Just a quick post today with an update on the fantastic success of the "lemonade from lemons" program that community clinics and Contra Costa Health Services set up in the wake of the April, 2009, Board of Supes' decision to close Basic Health Care coverage for undocumented immigrants.
The 20-second version is that the program, which streamlines patients who would have been eligible for BHC into appropriate primary care at their choice of community clinic, has been operating at record levels of demand in 2010. Click here for a fact sheet with more detail.
And as we take the opportunity to point out every time we see a Supervisor, problems that popped up within the program's first year are starting to come under control due to strong efforts by community clinics and the County.
A little while ago, the Consortium kicked off a series of meetings between La Clinica and CCHS providers aimed at creating a forum for working out patient transfer protocol - particularly complex when a patient is discharged from County care but still in need of specialty care services not offered by community clinics.

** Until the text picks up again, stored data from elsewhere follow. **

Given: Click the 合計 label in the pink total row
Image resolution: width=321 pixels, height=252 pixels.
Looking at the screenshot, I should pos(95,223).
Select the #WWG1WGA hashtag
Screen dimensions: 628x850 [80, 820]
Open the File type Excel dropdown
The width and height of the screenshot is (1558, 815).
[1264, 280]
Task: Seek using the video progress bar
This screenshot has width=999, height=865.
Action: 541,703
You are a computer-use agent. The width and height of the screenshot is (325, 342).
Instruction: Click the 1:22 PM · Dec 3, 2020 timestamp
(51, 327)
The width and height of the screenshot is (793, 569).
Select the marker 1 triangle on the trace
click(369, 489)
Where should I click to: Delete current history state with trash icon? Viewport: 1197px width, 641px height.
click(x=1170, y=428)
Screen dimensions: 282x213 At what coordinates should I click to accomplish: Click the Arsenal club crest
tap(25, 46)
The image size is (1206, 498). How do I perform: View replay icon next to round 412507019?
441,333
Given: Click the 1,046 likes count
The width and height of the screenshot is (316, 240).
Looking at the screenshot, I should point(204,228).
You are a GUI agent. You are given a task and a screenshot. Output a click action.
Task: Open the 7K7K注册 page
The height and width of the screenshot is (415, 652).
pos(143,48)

One great development so far: CCHS instituted a policy to allow 30 days of post-hospitalization coverage for undocumented patients discharged from CCRMC. This is huge.
Also: telecommunications technology is coming to the rescue: La Clínica providers now have a CCHS provider contact list that allows them to connect directly with each other in a timely manner. And CCHS providers have access to a messaging service at La Clínica where they can leave messages for clinic providers about prospective patients that will be handed-off fromone system to the other.
In short, things are Working. And that, when it comes to the health care world, is a pretty big deal.